Wednesday, 13 April 2016

Impossible Thing #8

Impossible Thing To Believe Before Breakfast #8:
It is important to have lower physical standards for women firepersons and women policepersons so that, one day, half of all firepersons and policepersons will be women, thus more effectively protecting the safety of the public. 

Hi Erick!  #8, to me, is another 2+2=4 no-brainer.
Where the safety of the public is concerned, you have to set VERY HIGH standards and stick with them.  If anything, raising them steadily.  I think it's WONDERFUL ANY time a woman is able to attain to the highest possible physical standards as ALL firefighters and ALL police officers must do -- and they should AUTOMATICALLY be accepted and their achievement CELEBRATED when they do.

But eroding those standards -- having higher standards for men and lower standards for women, which is the status quo in our Feminist Theocracy -- in the interests of numerical parity is LUNACY.



al roney said...

Having served in the US military I always thought it was a disservice to lower the physical standards for women, especially since there were some that were just as, and sometimes more, capable as men.

The physical requirements are/were lower and their version of basic training was easier too.

Now that the US is expanding combat roles to include women it's even more insane to lower those basic physical standards.
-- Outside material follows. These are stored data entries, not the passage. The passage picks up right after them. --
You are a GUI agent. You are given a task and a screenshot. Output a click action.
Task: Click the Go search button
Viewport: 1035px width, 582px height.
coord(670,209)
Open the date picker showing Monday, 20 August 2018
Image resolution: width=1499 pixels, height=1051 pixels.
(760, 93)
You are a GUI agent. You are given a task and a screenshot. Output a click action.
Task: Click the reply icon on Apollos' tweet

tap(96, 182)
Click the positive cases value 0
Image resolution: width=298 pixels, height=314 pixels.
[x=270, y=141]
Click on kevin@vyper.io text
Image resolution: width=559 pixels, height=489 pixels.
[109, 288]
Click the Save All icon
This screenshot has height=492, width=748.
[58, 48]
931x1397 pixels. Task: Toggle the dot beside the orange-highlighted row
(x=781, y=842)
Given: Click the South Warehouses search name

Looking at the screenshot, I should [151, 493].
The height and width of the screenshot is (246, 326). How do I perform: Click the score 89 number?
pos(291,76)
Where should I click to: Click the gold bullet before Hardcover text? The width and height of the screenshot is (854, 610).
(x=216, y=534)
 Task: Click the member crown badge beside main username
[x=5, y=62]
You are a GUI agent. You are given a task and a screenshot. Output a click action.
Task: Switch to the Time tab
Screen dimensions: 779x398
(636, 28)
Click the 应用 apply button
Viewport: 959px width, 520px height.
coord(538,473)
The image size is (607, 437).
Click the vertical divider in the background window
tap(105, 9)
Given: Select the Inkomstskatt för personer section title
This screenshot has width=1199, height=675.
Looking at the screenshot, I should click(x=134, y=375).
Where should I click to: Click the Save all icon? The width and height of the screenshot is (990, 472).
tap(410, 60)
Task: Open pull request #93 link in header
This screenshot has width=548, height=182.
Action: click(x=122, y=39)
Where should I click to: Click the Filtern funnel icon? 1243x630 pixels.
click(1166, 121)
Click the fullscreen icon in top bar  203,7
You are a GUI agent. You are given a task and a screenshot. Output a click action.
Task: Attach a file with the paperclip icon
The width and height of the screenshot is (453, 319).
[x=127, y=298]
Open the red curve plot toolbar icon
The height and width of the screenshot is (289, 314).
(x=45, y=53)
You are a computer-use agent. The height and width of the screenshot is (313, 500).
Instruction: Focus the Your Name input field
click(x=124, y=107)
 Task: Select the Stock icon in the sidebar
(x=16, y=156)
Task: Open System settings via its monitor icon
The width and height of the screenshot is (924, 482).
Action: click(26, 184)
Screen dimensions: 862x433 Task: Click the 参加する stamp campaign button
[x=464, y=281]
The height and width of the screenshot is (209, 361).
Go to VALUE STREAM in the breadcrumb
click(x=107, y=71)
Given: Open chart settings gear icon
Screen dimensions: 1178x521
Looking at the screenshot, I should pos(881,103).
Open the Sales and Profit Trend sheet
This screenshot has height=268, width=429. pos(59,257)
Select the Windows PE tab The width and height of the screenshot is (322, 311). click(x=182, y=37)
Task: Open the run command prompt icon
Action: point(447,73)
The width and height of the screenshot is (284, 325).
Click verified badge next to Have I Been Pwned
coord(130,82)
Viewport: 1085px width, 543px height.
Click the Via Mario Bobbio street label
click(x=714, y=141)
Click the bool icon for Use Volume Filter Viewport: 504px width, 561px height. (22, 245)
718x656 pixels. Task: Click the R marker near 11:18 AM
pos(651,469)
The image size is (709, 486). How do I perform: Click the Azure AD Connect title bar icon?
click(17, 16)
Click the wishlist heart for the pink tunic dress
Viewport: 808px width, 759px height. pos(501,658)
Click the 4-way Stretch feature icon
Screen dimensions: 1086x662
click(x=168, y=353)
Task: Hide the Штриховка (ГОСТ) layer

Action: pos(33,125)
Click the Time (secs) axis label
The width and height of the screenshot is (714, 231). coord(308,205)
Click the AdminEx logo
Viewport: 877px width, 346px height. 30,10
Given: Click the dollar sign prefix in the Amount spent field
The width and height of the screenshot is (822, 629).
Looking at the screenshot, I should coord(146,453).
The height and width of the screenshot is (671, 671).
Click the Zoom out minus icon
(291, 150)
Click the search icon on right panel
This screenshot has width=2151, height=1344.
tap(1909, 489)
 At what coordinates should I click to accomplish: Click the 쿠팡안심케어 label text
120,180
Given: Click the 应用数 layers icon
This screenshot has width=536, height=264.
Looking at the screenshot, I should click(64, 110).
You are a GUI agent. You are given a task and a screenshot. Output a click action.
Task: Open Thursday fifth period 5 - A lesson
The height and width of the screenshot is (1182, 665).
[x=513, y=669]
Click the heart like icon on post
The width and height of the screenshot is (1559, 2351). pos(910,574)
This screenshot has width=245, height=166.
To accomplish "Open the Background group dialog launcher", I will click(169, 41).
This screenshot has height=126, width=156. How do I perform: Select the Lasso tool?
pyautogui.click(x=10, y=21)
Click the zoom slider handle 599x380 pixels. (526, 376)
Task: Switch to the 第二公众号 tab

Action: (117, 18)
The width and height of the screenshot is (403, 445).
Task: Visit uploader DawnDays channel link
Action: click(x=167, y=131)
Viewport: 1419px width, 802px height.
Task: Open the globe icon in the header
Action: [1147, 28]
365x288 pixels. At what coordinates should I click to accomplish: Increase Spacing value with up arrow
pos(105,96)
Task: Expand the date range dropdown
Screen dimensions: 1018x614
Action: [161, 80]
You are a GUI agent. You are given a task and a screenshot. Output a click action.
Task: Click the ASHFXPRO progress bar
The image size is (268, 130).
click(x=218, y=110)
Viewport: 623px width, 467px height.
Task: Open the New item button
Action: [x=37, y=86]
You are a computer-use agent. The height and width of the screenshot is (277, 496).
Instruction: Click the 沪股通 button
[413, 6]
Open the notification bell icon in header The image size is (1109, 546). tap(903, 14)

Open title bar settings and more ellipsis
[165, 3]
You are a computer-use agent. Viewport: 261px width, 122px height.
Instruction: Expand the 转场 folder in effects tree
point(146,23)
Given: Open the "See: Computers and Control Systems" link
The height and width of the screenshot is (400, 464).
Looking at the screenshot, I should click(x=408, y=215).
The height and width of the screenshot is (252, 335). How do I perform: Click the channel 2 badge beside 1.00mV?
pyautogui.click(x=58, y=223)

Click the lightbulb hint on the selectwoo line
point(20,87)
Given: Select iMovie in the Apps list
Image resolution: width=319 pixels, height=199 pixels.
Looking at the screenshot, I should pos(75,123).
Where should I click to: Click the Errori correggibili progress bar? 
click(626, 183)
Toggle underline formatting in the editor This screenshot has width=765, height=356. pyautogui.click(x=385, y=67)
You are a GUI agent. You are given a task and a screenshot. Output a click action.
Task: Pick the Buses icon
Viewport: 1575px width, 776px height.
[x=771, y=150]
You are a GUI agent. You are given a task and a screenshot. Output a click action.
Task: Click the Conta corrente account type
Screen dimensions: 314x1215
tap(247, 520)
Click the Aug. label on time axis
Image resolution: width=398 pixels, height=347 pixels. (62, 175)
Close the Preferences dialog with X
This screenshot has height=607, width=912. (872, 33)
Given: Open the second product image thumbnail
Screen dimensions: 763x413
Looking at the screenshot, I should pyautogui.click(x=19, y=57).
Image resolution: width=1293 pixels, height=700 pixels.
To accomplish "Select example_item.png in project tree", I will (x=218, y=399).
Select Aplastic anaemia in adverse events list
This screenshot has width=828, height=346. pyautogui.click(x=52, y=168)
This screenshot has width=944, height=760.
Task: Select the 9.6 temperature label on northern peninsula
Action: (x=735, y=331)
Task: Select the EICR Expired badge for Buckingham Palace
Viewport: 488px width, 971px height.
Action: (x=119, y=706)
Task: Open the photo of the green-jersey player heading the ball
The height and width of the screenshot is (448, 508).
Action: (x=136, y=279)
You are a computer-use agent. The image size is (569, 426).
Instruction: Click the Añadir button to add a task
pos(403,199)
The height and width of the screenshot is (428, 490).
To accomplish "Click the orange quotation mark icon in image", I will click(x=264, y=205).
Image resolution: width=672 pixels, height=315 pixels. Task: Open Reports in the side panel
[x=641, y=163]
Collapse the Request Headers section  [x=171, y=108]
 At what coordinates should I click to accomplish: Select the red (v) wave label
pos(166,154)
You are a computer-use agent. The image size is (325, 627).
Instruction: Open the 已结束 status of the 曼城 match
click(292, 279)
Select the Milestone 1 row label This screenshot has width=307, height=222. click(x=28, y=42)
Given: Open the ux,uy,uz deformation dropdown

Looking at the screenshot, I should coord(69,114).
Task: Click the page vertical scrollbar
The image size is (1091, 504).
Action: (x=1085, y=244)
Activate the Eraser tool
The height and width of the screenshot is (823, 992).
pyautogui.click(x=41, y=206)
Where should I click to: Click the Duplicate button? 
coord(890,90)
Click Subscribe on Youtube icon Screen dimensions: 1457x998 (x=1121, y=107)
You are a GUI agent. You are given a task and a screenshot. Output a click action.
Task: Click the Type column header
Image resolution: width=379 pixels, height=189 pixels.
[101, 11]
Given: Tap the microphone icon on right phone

In fact it could potentially be deadly.

Erick said...

Hi Dave,
there is no need for a special celebration when women pass the same fitness for duty tests as men.
Treat them the same.
I am former military and although i never served in combat with a woman, i would have no qualms doing so as long as she fought like everyone else.
when you are in fighting position you don't care who is beside you as long as they are as willing to protect you as you are willing to protect them.
Anyone who says different is a liar who never served in combat.
Same holds true for any type of duty that lives depend on being wiling to sacrifice for others.
physical abilities make up a large part of that, but not all.

James said...

I don't think your view here is as controversial as you think Dave. I'm sure there are plenty of people out there, including women, who would agree with the sentiment that its both insulting and unsafe for women to be held to a lower physical standard in jobs where lives can depend on one's strength. Just because its the policy currently in place doesn't mean society as a whole agrees with it.

Travis Pelkie said...

Not trying to be an ass here, but where are the standards lower for women? What specific industries/fields have a separate, lower standard for women?

Actually, from things I've read, it's gotten to the point where the men can't even pass the physical requirements for the US military. They've had to allow the men another chance/extra time to fit the weight/health requirements for ... some position, I can't remember what, but basically they've loosened up standards because (presumably) less people in all are trying for whatever position this was, and we're getting fatter and less physically able as a country.

Dave Sim said...

I'm glad to see that we have a consensus-of-four, anyway.

Erick - Beyond mutual protection, which has got to be top-of-mind, I think it's particularly true with US military policy -- which goes back a long way -- of never leaving a wounded soldier on the battlefield. If you aren't capable of carrying a wounded MAN off of the battlefield (and we know the height and weight that involves) then you have no business being ON the battlefield.

James - It shouldn't be controversial, but it is. We can say it here, but trying saying it in front of an audience partly or mostly composed of women.

I think the "logic of the next step" is to acknowledge that the ONLY reason that that IS the policy currently in place is that we live in a Feminist Theocracy. And we're a LONG way from doing that, I think.

Erick said...

I served with tall men and short men. Men of slight builds and some with extremely large builds.
No way could some of the smaller men that I served with have been able to carry some of the larger men. Dragged, yes. Carried? No. That is not the criteria. Physical strength and endurance is a must, and in no way do I say we should artificially curb those to accommodate any particular group. However, we can be reasonable and realize that no set of standards covers every potential occurrence. That goes for men as well as women.
Discrimination has always relied on playing to the lowest common denominator and exploiting the lowest common fears of the ignorant and or ill-informed.

Barry Deutsch said...

It's not that hard for a fit woman to carry a full-grown man, if she's been trained in the correct way to do a carry.

Dave Sim said...

Well, again, in the interests of not getting far afield here -- that is, attempting to neutralize my point -- let me capitalize GENERALLY, which is NOT the situation that we're in. If men AND women are held to the same standards, I have GENERALLY no problem with female participation in anything.

However, GENERALLY in our society what we GENERALLY do is to erode standards in the interests of getting closer to numerical parity. And that's, forgive me for saying so, insane.

And, for the record, I don't think ANY of my views of the "Impossible Things" are controversial. I think fixed VERY HIGH standards for any job involving public safety SHOULD take precedence over political correctness. They don't, because we live in a Feminist Theocracy, but they SHOULD.